Sem essa sinalização, quais os riscos?
O Brasil não terá dinheiro suficiente para manter programas sociais eternamente, para garantir um mínimo de sobrevivência digna à população. Serão necessários investimentos privados em larga escala. Para isso, de novo, é preciso ter segurança jurídica e segurança institucional. Sem esses dois fatores, nenhum investidor do mundo virá ao Brasil. O mundo globalizado é competitivo. Países que apresentarem isso serão colocados na primeira fila desses investimentos internacionais.
O senhor pensa em voltar à política?
Não voltarei. E sou peremptório nisso. Não sou mais filiado a nenhum partido e não estou mais na política, o que não significa que eu tenha mágoa, ressentimentos ou arrependimentos. Tomar a decisão de votar para onde vim, o setor privado. Governei o maior estado do país, venci todas as eleições das quais participei, incluindo as prévias do PSDB, e volto ao setor privado sem mágoas.
Como o senhor vê o PSDB, hoje?
Desejo boa sorte ao PSDB.
E os outros partidos de centro, quais podem ocupar a liderança do centro? E pessoas, que está despontando?

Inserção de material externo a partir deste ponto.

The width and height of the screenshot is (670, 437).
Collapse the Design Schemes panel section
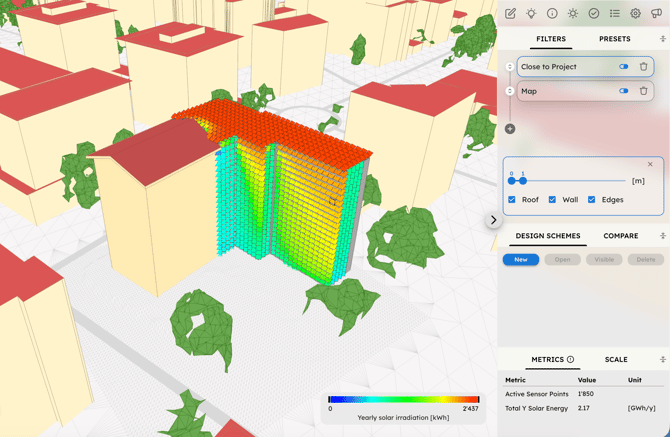[x=662, y=236]
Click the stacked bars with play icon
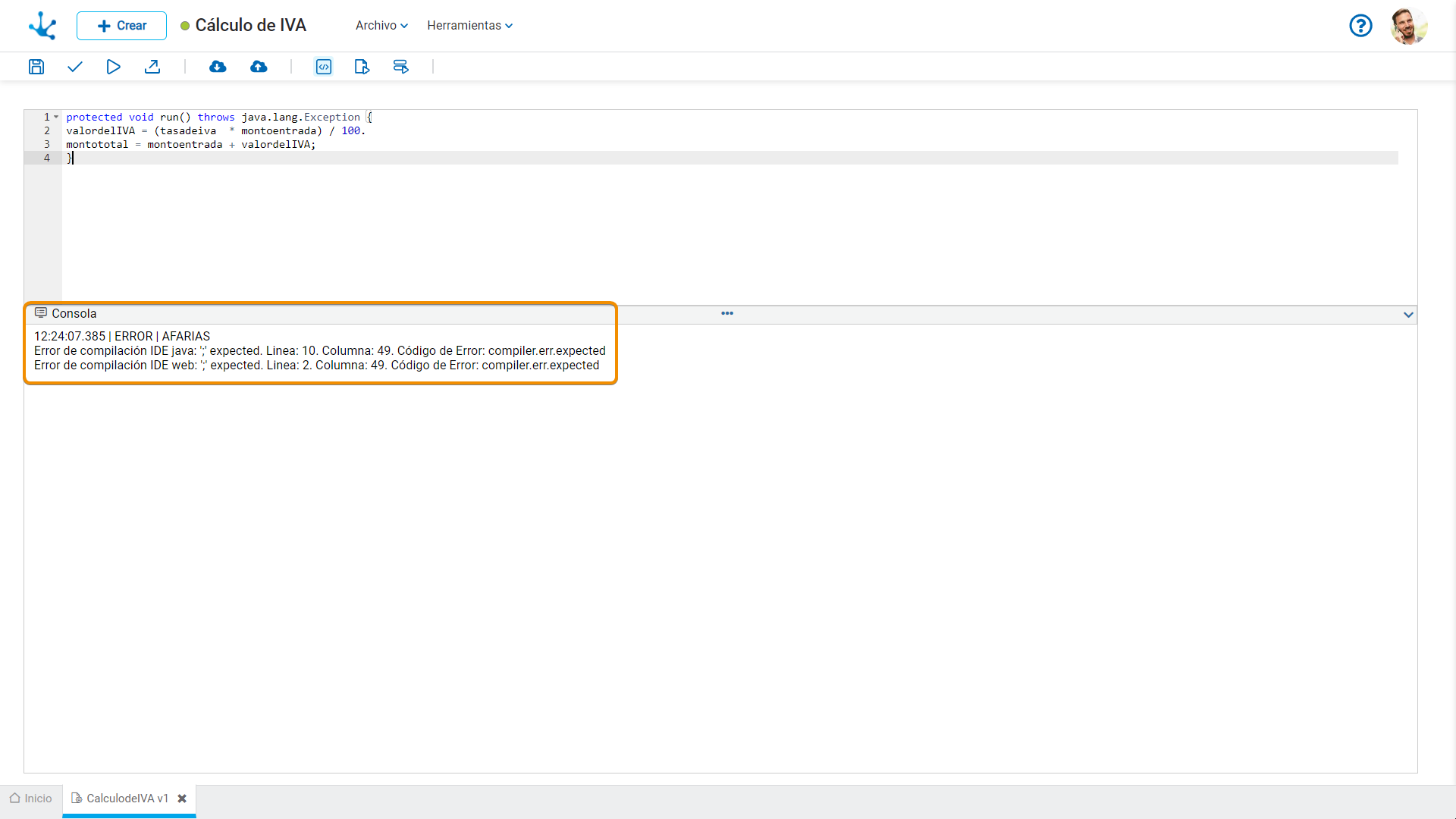1456x819 pixels. tap(400, 67)
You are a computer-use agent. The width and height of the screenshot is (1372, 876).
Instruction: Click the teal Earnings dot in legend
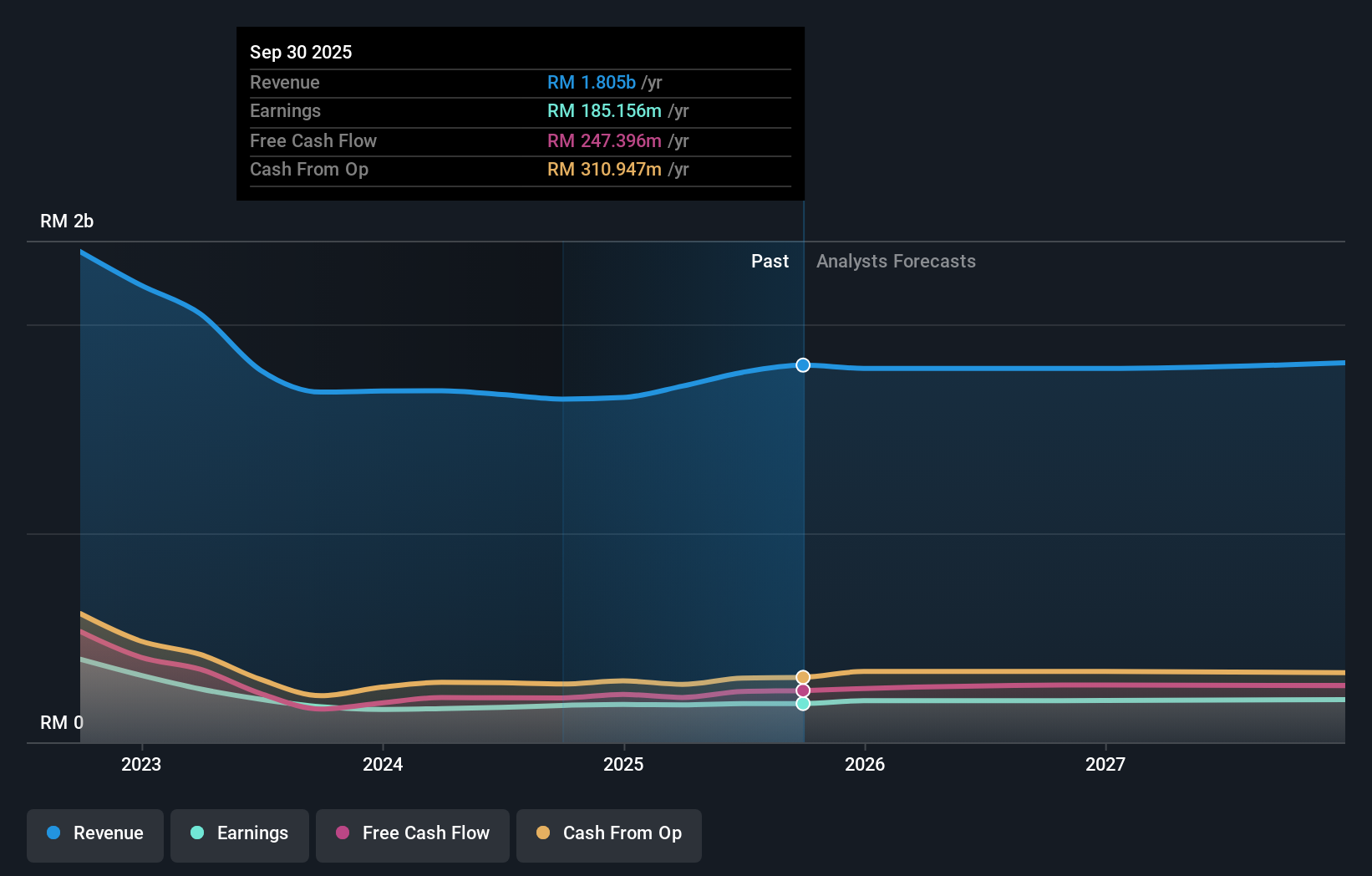[x=196, y=833]
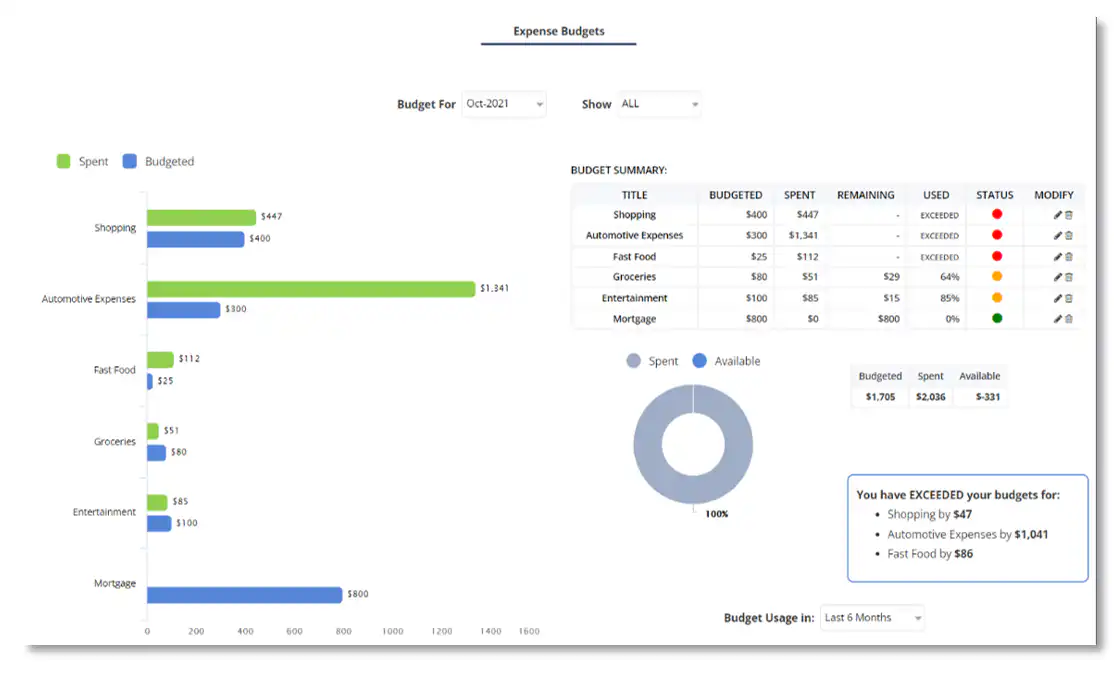
Task: Remove the Entertainment budget using trash icon
Action: pyautogui.click(x=1069, y=298)
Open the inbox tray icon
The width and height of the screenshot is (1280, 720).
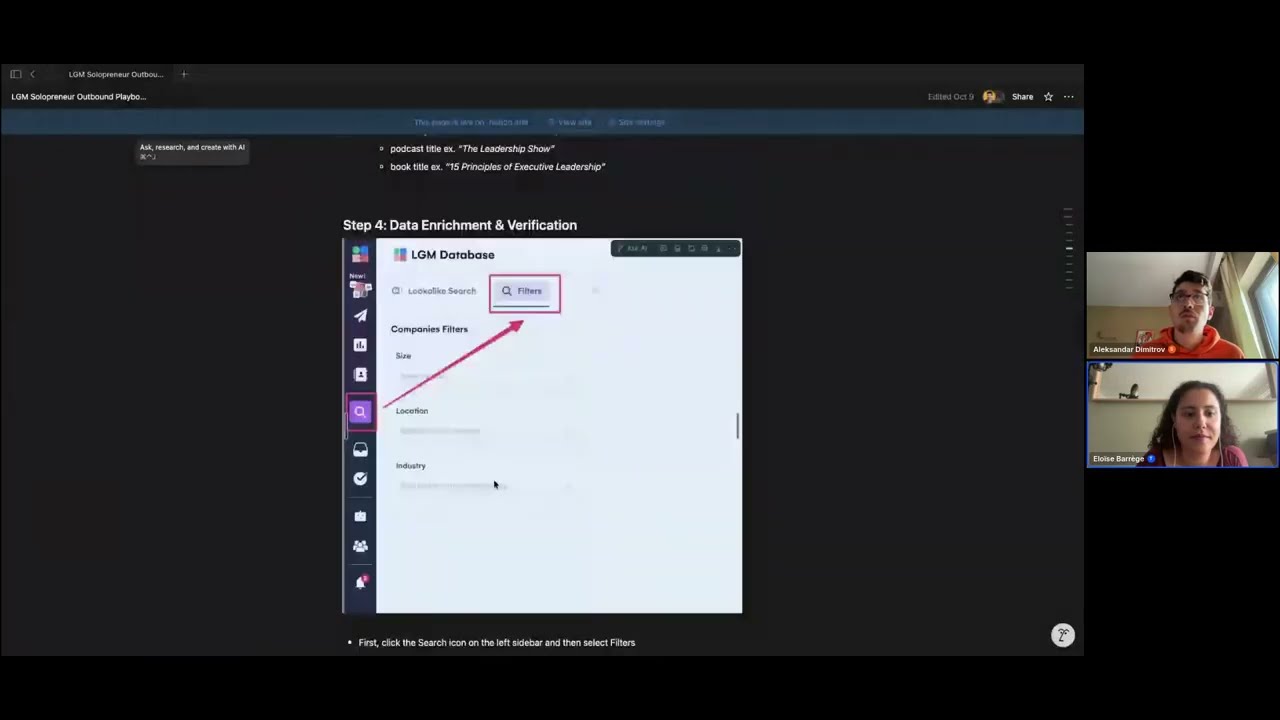[x=360, y=450]
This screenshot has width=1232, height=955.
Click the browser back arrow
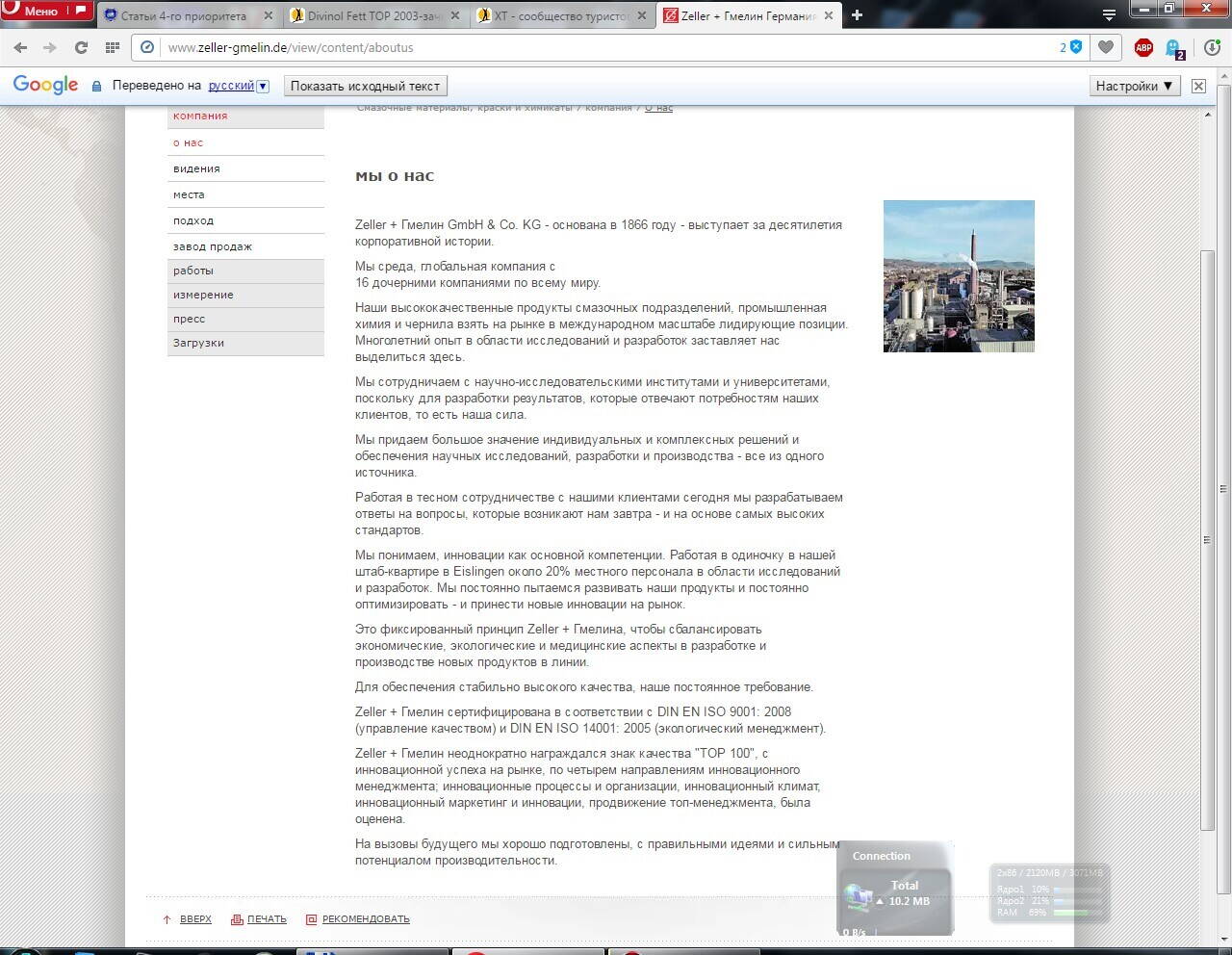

É cedo ainda para fazer prognósticos, principalmente apontar nomes. Estamos longe de 2006, mas temos uma eleição em 2024, que, essa sim, começa a apontar um pouco o sentimento da população. Eu posso dar uma modesta contribuição, sugerindo aos partidos de centro trabalhem juntos, somem forças, e não tentes se estruturar separadamente. Juntos serão mais fortes, e escolher personagens que possam política e eleitoralmente representar bem esse sentimento de centro, e que sejam competitivos.
Quem o senhor vai apoiar para prefeito de São Paulo, ano que vem?
Não tenho razão para omitir: Ricardo Nunes (prefeito de São Paulo, que deve tentar a reeleição), por coerência. Já fui prefeito de São Paulo e o conheci quando ele era vereador. Sempre foi correto, decente, sabe ouvir, gosta de dialogar e é honesto. E, hoje, ele tem experiência.
E qual avaliação o senhor faz do governador Tarcísio de Freitas (Republicanos-SP)?
Uma boa avaliação, a política liberal, que ele abraçou para a economia, foi a opção certa. Só sugeriria que se afaste dos extremos, que construa seu próprio caminho com bom-senso, honestidade, decência. Há um horizonte muito bom para o Tarcísio em São Paulo e, quem sabe no futuro, para o Brasil também.